아래 기록에서 “Toggle the Consommation” 문구가 포함된 줄부터 “click(x=66, y=362)” 문구가 포함된 줄까지 양 끝 줄을 포함하여 한 글자도 바꾸지 말고 그대로 옮겨 적으십시오.

═════ 저장된 기록

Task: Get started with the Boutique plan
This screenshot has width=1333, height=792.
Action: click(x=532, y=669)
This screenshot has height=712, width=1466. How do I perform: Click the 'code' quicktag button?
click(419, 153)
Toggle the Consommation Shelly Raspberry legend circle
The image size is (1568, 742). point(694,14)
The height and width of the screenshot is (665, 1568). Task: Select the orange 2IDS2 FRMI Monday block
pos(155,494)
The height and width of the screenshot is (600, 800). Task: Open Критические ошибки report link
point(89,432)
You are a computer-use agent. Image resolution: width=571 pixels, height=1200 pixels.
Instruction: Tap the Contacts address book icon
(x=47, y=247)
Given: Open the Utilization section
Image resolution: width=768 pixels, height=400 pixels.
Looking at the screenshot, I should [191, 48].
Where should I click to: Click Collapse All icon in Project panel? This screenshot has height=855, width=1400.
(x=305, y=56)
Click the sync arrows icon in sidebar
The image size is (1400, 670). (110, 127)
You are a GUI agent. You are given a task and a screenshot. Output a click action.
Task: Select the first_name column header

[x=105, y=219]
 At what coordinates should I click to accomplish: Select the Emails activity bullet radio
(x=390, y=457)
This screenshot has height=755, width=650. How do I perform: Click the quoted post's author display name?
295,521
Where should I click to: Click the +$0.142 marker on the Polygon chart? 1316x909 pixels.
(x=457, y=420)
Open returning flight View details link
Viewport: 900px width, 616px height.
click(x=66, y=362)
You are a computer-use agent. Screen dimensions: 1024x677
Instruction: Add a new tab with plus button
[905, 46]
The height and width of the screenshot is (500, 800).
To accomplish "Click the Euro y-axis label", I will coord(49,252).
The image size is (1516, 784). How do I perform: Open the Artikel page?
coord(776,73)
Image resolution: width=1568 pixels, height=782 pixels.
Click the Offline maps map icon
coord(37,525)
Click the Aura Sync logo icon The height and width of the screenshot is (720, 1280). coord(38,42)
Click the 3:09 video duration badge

══════════

[응답]
Toggle the Consommation Shelly Raspberry legend circle
The image size is (1568, 742). point(694,14)
The height and width of the screenshot is (665, 1568). Task: Select the orange 2IDS2 FRMI Monday block
pos(155,494)
The height and width of the screenshot is (600, 800). Task: Open Критические ошибки report link
point(89,432)
You are a computer-use agent. Image resolution: width=571 pixels, height=1200 pixels.
Instruction: Tap the Contacts address book icon
(x=47, y=247)
Given: Open the Utilization section
Image resolution: width=768 pixels, height=400 pixels.
Looking at the screenshot, I should [191, 48].
Where should I click to: Click Collapse All icon in Project panel? This screenshot has height=855, width=1400.
(x=305, y=56)
Click the sync arrows icon in sidebar
The image size is (1400, 670). (110, 127)
You are a GUI agent. You are given a task and a screenshot. Output a click action.
Task: Select the first_name column header

[x=105, y=219]
 At what coordinates should I click to accomplish: Select the Emails activity bullet radio
(x=390, y=457)
This screenshot has height=755, width=650. How do I perform: Click the quoted post's author display name?
295,521
Where should I click to: Click the +$0.142 marker on the Polygon chart? 1316x909 pixels.
(x=457, y=420)
Open returning flight View details link
Viewport: 900px width, 616px height.
click(x=66, y=362)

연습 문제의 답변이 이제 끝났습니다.